Während UNSER PAVILLON an seinem okkupierten Ort verblieb, bot er Raum für zahlreiche Aktivitäten: Ausstellungen, Performances, Video-Präsentationen, Konzerte und weitere künstlerische Formate verschmolzen mit Info-Veranstaltungen, Vorträgen und Diskussionsrunden zu einer kulturellen Dimension des Widerstandes, die eine Unterscheidung zwischen künstlerischer und gesellschaftlicher Praxis als zu kurz greifende Interpretation der tatsächlichen Komplexität obsolet werden ließ. Die uneindeutigen und damit jedes politisch-rationale Kalkül unterlaufenden Strategien der SOUP-Künstler wurden zunächst von einigen politischen Aktivisten als irritierend und irrelevant empfunden und umgekehrt hatten einige Künstler ihre Schwierigkeiten mit klaren politischen Ansagen, mit der Zeit wuchs jedoch das gegenseitige Verständnis dafür, dass die unterschiedlichen Intentionen gerade in ihrer Widersprüchlichkeit ihr spezifisches Potential entfalten können.

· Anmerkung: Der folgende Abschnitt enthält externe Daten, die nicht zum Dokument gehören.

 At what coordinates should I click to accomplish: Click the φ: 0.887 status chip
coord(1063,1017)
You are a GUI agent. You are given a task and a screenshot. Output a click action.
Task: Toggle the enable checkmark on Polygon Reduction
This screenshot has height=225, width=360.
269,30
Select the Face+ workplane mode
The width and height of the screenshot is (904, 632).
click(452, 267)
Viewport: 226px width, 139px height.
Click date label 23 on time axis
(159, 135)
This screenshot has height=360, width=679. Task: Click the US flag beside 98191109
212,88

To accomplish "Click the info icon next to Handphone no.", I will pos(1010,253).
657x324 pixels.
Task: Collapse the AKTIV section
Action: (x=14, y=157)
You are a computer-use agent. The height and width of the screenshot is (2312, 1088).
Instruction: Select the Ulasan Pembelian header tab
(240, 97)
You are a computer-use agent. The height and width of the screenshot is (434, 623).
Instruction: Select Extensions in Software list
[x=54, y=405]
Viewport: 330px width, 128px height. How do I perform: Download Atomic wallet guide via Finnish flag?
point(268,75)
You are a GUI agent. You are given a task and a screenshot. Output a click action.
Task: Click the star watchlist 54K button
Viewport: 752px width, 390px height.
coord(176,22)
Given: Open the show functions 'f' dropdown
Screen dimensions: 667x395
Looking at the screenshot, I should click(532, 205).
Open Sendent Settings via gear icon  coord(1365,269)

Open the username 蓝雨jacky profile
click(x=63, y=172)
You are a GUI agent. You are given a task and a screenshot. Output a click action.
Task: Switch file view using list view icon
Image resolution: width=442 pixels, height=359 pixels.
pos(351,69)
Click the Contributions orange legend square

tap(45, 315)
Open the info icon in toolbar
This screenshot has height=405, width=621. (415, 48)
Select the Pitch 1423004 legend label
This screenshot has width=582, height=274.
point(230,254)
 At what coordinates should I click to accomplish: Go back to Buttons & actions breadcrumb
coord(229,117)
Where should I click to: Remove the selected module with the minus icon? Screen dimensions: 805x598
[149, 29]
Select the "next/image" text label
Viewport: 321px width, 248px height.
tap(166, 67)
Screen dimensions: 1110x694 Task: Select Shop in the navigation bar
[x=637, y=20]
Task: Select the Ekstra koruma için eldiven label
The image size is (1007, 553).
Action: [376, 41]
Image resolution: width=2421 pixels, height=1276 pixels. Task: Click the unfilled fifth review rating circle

Deutlich wurde dies beispielsweise, als nach der verlorenen Volksabstimmung die PAVILLONISTEN ihre strahlend weiße Architektur mit schwarzem Filz umhüllten. Während einige S-21-Gegner dies als Ausdruck der Resignation deuteten und daher ablehnten, erinnerte andere dieses Erscheinungsbild an die Ästhetik des „Schwarzen Blockes“ und sie verstanden es als Hinweise auf eine militantere Positionierung des Widerstandes. Auch die Text-Applikation „WARM ANZIEHEN“ auf der schwarzen Hülle trug wenig zur eindeutigen Erhellung bei: War dies nun ein guter Ratschlag an die Tiefbahnhofsgegner gegen die winterliche Kälte oder eine subtile Drohung an die Adresse der Befürworter? Als ästhetisch formulierte Botschaft blieb dies prinzipiell offen und damit auch justitiabel irrelevant.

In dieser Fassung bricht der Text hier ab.